Hague Blue is a deep, near-navy with real intensity, and the secret to making it sing is warmth. It's a drench colour through and through — walls, woodwork and ceiling in one shade for the full effect. That's where it looks most luxurious, like a proper library or a moody snug.
For the partners, lean into warm metallics. Brass and gilt sing against it — picture frames, lamps, door furniture — and that's not optional, it genuinely lifts the whole scheme. Cool marble cools it elegantly too, so a marble fireplace or worktop works a treat.
For paint pairings, here's where I'd point you:
- Paint & Paper Library Sand I (LRV 95.4) — a soft warm cream that keeps things light without the harshness of brilliant white. This is your ceiling-and-trim move if you're not drenching.
- Dulux Copper Glow (LRV 30.1) — a warm terracotta-copper that picks up the brass tones beautifully on an accent wall or in soft furnishings.
- Mylands Cigar BH.20 (LRV 11.8) — a deep tobacco brown for a richer, more enveloping scheme.

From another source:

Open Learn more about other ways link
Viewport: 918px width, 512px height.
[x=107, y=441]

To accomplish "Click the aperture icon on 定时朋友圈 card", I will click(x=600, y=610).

Pair it with Hague Blue and you've got proper old-club gravitas.
- Farrow & Ball All White (LRV 92) — if you must have white, this is the one. It's a clean, simple white with no underlying tint, so it won't fight the blue.
The big mistake people make is bright, cold white trim. Against something this deep, it chops the room into hard panels and kills the drama. If you want contrast, go warm cream rather than stark white, or just paint the woodwork Hague Blue too.
Practical tip: Hague Blue eats light, so it's far happier in a north-facing snug, dining room or study than a room you want feeling bright and airy. Test a big board on the wall and live with it through the evening — under warm lamplight with brass nearby is when it earns its keep.